• **PROBLEM STATEMENT**:
Copy out the lines of the data below exactly as they appear, beginning with the line that contains "Click the Broadband" and ending after the line that contains "Action: (x=50, y=21)". Output only those lines.

Click-target data
'''

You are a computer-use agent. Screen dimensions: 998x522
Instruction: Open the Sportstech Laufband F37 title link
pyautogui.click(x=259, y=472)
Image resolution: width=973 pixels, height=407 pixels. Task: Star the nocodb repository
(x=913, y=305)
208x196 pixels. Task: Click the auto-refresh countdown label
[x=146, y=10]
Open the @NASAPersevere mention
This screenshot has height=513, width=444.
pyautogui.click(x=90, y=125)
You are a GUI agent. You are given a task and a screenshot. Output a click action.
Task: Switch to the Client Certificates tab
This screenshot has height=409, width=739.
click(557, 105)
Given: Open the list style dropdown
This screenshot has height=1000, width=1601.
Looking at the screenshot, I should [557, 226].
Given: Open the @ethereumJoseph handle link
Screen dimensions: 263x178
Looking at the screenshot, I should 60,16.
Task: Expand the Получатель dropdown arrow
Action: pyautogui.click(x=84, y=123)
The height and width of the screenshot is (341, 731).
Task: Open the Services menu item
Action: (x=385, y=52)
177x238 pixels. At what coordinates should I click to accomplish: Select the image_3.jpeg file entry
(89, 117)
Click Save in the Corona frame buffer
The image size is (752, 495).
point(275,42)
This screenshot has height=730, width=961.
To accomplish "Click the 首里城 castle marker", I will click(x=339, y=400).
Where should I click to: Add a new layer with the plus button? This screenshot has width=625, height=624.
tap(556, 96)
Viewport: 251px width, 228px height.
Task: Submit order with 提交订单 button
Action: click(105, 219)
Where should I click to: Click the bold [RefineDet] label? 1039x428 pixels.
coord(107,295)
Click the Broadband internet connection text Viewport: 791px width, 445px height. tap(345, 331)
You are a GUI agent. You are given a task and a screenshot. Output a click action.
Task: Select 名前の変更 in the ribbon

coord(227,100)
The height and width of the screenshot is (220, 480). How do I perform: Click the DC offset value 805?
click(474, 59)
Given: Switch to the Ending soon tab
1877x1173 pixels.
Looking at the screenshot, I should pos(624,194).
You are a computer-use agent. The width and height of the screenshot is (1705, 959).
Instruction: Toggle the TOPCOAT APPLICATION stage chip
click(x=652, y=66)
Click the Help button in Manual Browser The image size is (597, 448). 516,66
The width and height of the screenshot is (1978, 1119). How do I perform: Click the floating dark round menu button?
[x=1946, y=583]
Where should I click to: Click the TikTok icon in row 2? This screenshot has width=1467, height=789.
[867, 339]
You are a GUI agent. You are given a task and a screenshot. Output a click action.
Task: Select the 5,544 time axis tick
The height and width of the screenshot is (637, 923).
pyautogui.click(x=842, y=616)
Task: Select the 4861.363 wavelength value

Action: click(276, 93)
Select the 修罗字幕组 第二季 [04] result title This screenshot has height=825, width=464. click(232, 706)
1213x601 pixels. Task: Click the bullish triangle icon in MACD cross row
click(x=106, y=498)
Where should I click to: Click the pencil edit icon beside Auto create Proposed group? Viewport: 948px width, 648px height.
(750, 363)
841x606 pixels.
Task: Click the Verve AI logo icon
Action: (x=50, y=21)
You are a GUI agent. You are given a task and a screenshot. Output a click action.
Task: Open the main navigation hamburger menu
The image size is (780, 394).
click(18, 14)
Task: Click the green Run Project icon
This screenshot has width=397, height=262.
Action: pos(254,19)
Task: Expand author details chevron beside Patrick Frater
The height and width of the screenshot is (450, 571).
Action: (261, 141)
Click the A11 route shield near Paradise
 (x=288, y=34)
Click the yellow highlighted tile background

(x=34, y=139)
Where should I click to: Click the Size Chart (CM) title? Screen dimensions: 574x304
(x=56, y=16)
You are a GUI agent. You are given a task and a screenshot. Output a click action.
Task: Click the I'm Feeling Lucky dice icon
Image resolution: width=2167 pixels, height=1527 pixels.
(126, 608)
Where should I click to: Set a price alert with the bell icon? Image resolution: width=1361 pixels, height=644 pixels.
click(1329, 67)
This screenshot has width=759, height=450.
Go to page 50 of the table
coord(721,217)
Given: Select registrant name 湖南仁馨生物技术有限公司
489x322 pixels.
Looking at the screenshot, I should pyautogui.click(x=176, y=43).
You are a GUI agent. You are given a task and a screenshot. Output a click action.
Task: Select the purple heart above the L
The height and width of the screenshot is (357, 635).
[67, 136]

'''

• **PROBLEM SOLUTION**:
Click the Broadband internet connection text Viewport: 791px width, 445px height. tap(345, 331)
You are a GUI agent. You are given a task and a screenshot. Output a click action.
Task: Select 名前の変更 in the ribbon

coord(227,100)
The height and width of the screenshot is (220, 480). How do I perform: Click the DC offset value 805?
click(474, 59)
Given: Switch to the Ending soon tab
1877x1173 pixels.
Looking at the screenshot, I should pos(624,194).
You are a computer-use agent. The width and height of the screenshot is (1705, 959).
Instruction: Toggle the TOPCOAT APPLICATION stage chip
click(x=652, y=66)
Click the Help button in Manual Browser The image size is (597, 448). 516,66
The width and height of the screenshot is (1978, 1119). How do I perform: Click the floating dark round menu button?
[x=1946, y=583]
Where should I click to: Click the TikTok icon in row 2? This screenshot has width=1467, height=789.
[867, 339]
You are a GUI agent. You are given a task and a screenshot. Output a click action.
Task: Select the 5,544 time axis tick
The height and width of the screenshot is (637, 923).
pyautogui.click(x=842, y=616)
Task: Select the 4861.363 wavelength value

Action: click(276, 93)
Select the 修罗字幕组 第二季 [04] result title This screenshot has height=825, width=464. click(232, 706)
1213x601 pixels. Task: Click the bullish triangle icon in MACD cross row
click(x=106, y=498)
Where should I click to: Click the pencil edit icon beside Auto create Proposed group? Viewport: 948px width, 648px height.
(750, 363)
841x606 pixels.
Task: Click the Verve AI logo icon
Action: (x=50, y=21)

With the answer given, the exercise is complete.